Many businesses find it challenging to track these obligations, but automated VAT compliance tools, like those offered by Taxually, can simplify the process significantly.
4. Importing goods into the EU
Importing goods into the EU from non-EU countries triggers VAT at the point of entry. The importer of record—whether that’s you, your logistics partner, or your customer—must pay VAT before the goods are cleared for free circulation.
To simplify this process, the EU introduced the Import One-Stop Shop (IOSS) scheme. The IOSS is designed for businesses selling low-value goods (up to €150) directly to EU consumers. It allows sellers to collect VAT at the point of sale, ensuring a smoother import process and eliminating the need for the buyer to pay VAT upon delivery.
If you are an e-commerce business shipping products from outside the EU to customers in the EU, the IOSS lets you include the VAT in your product price and remit it through a single monthly return, avoiding surprises or delays for your customers at customs.

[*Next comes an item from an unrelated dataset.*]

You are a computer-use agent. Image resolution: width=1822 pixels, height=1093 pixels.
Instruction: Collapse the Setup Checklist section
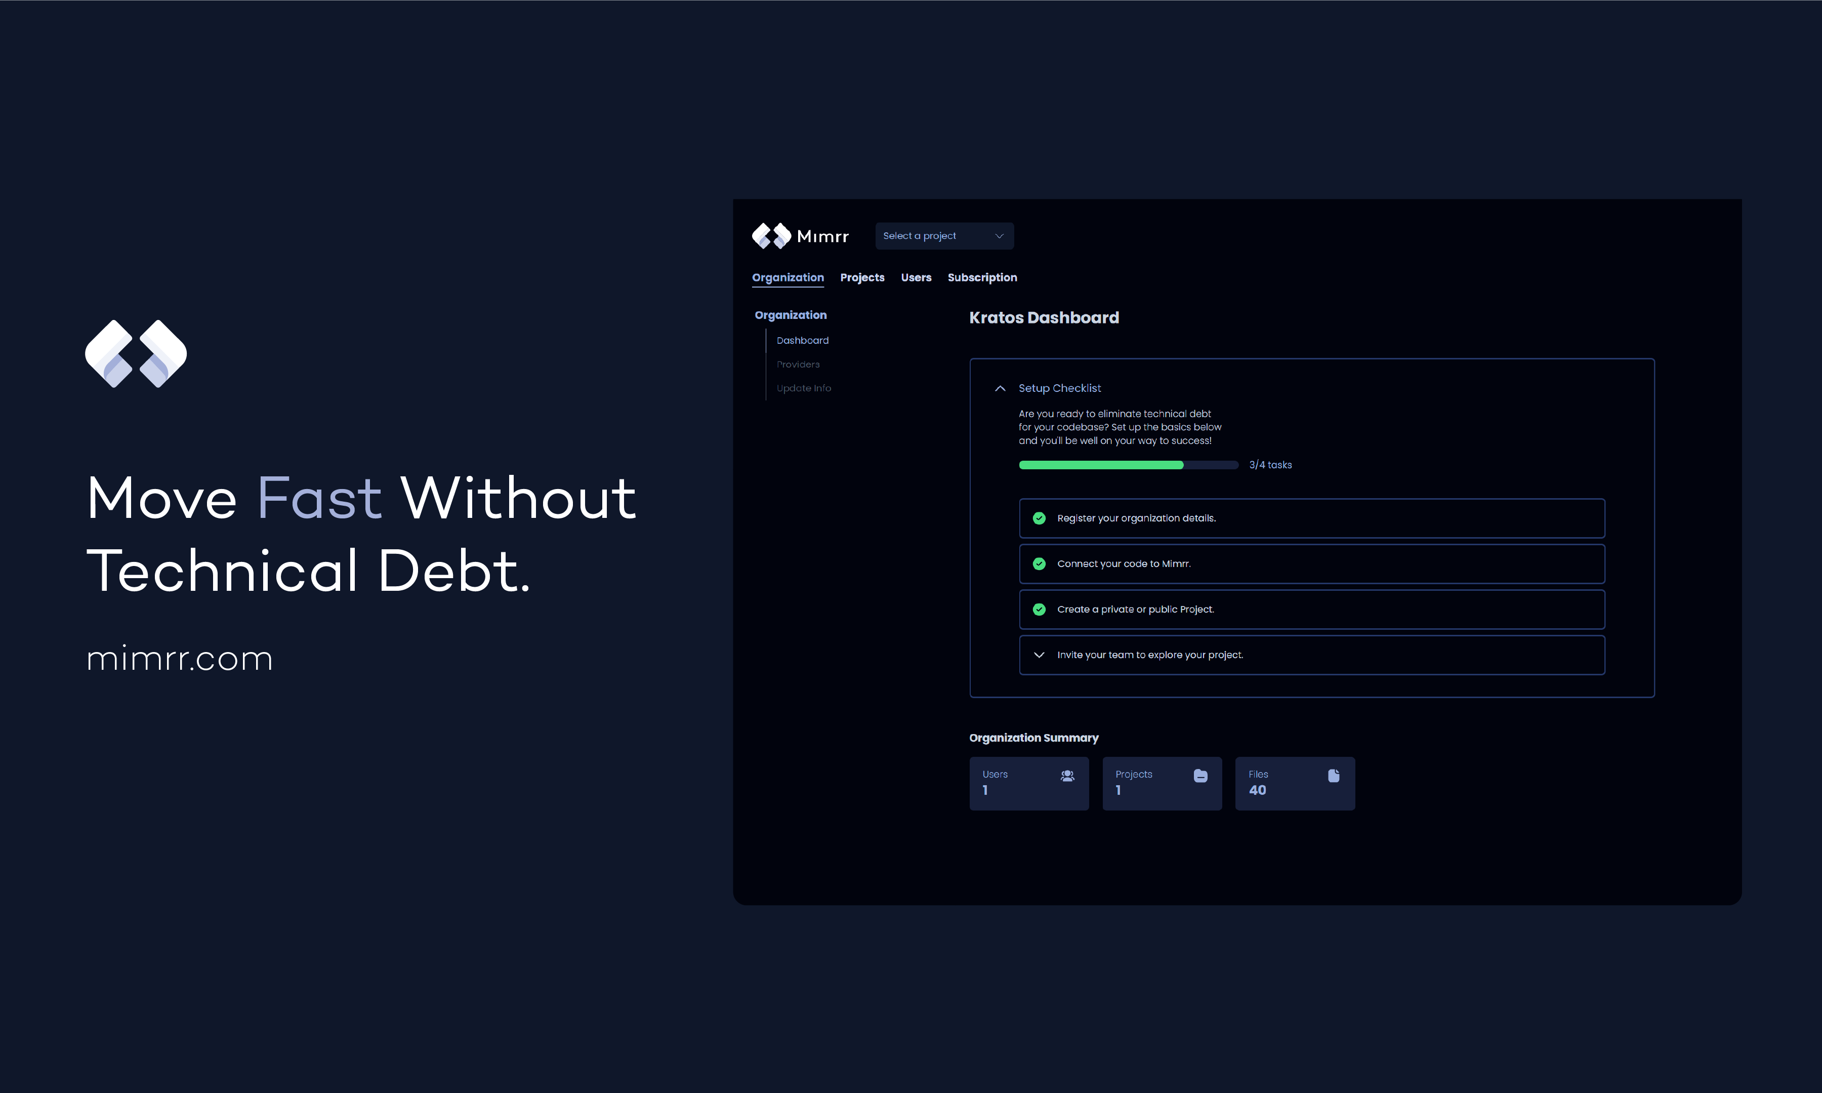[1000, 389]
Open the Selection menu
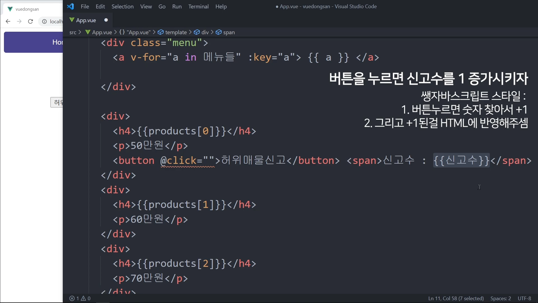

5. B2C sales under the OSS scheme
The One-Stop-Shop (OSS) scheme is designed to simplify VAT compliance for B2C sellers engaging in cross-border transactions. While OSS reduces the need for multiple registrations, it still requires you to register in one EU member state and file periodic VAT returns for all eligible sales across the EU.
If your business is growing and selling to customers in several EU countries, OSS can be a game-changer. However, you must be diligent about tracking sales and ensuring proper classification of transactions.
6. Exceeding local VAT thresholds
In addition to cross-border thresholds, businesses that operate domestically within an EU country must be mindful of local VAT registration thresholds. These thresholds vary widely between countries. For example, in Italy, the threshold is €85,000, while in some other countries, it can be as low as €0, requiring immediate registration from the first sale.
Understanding these thresholds is particularly important if you’re a small business or a startup. If your turnover exceeds the limit, registration is mandatory, even if you’re operating on a small scale.
7. Offering digital services

The EU has specific VAT rules for businesses offering digital services like streaming, e-books, or software to consumers. Under the VAT OSS (One-Stop-Shop) scheme, businesses are required to charge VAT based on the customer’s location, not their own.
For example, a UK-based company selling software subscriptions to EU customers must register for VAT in an EU member state if its services exceed the threshold for VAT liability. This applies even if the company has no physical presence in the EU.
8. Supply of goods under the call-off stock arrangement
Under a call-off stock arrangement, a business transfers goods to a warehouse in another EU country for a specific customer who will purchase them later. In many cases, this triggers VAT registration in the destination country.
While this arrangement simplifies VAT reporting for the buyer, the seller must ensure that all transactions are documented accurately to avoid complications.
Call-off stock arrangements are common for manufacturers or wholesalers operating in multiple EU countries.
9. Involvement in triangular transactions
Triangular transactions occur when three businesses in three different EU countries are involved in a supply chain. While specific simplifications exist, VAT registration may still be necessary for one or more parties depending on how the transaction is structured.
For example, a business in Italy buys goods from a supplier in Germany and sells them to a customer in France. If the goods are shipped directly from Germany to France, this qualifies as a triangular transaction, potentially triggering VAT obligations for the intermediary.
Understanding the rules for simplifications in triangular transactions is crucial to avoid errors.
Conclusion
VAT registration triggers can vary widely depending on your business model, the nature of your transactions, and the countries in which you operate. Staying ahead of these requirements is essential for compliance and long-term growth in the EU market.